An out-of-state employee is considered an employee of the state in which they work, not the state in which the business is based or even the state where the employee lives.
Tax withholding requirements do vary depending on the type of remote worker. Remote workers will generally fall into one of two categories: (1) employees or (2) independent contractors.
Employers are responsible for withholding income taxes from an employee’s paycheck and paying a portion of their payroll taxes. In contrast, employers do not withhold income taxes from an independent contractor’s earnings. Independent contractors are responsible for handling their own taxes.
Employers are responsible for withholding state income tax from an employee’s wages if that employee is subject to state income tax. Each state has different rules for withholding taxes for out-of-state employees. It is important to note that the following states do not have a state income tax: Alaska, Florida, Nevada, New Hampshire, South Dakota, Tennessee, Texas, Washington, and Wyoming.
Employers often withhold partial amounts for the employee’s state of residence, in addition to the state the employee works in. In some cases, the employee may handle that themselves when they file their personal income tax returns.
However, remember that if an employee lives in a state that does not have a state income tax, but commutes to and works in a state that does have a state income tax (i.e., lives in South Dakota but commutes to an office or coworking space in North Dakota) then you, as their employer, must withhold income tax for the state in which they work.
In contrast to the previous statement, many states have what are called reciprocal agreements. A reciprocal agreement is an agreement between two states that allows residents of one state to request exemption from tax withholding in the other state. Using our previous example, if South Dakota and North Dakota had a reciprocal agreement, then the employer of the employee living in South Dakota, but working in North Dakota, would not be required to withhold North Dakota state income tax from the South Dakota resident employee’s paycheck.
In states where a reciprocal agreement is in effect, the employee is required to submit a reciprocal withholding certificate requesting their employer withhold from their resident state.
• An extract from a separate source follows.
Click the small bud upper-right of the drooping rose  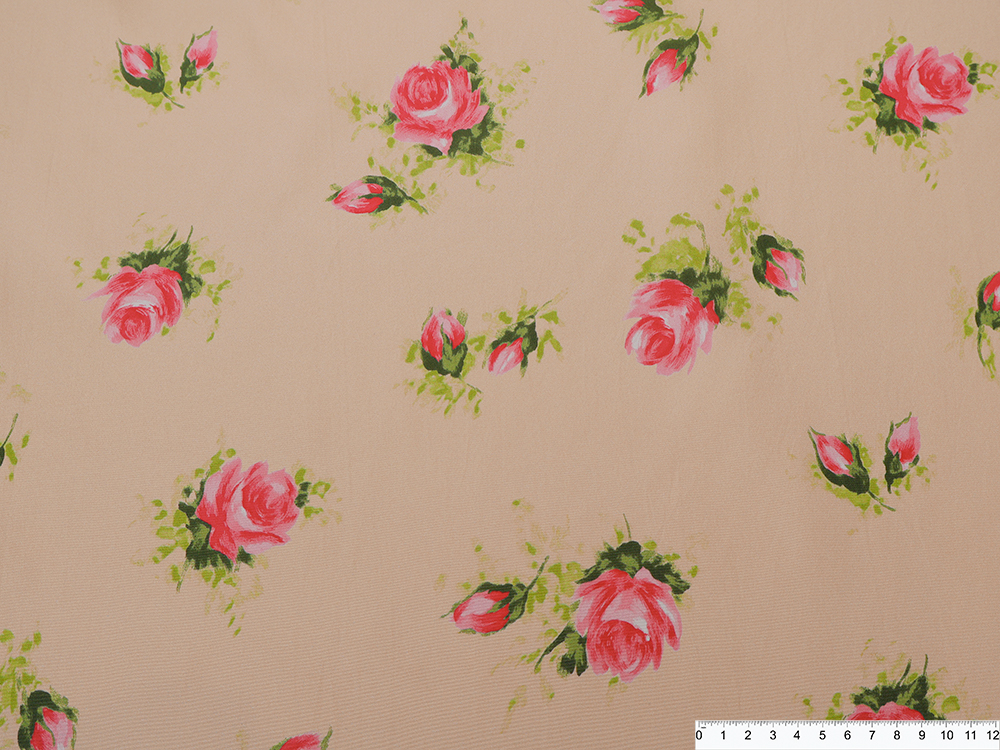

Additionally, some local municipalities also impose income taxes. Thus, if an employer has employees who are living and working in multiple locations the employer must also stay abreast with any potential local income taxes that need to be withheld for those employees.
State Unemployment Taxes
Just as with income tax, each state has its own rules and regulations regarding state unemployment tax.
State unemployment tax is typically paid to the state where the employee works. If an employer has employees working in multiple states, then they will need to pay unemployment taxes to each state where they have an employee working. Each state sets its own rates, wage base, and requires employers to register for an account with its state unemployment agency.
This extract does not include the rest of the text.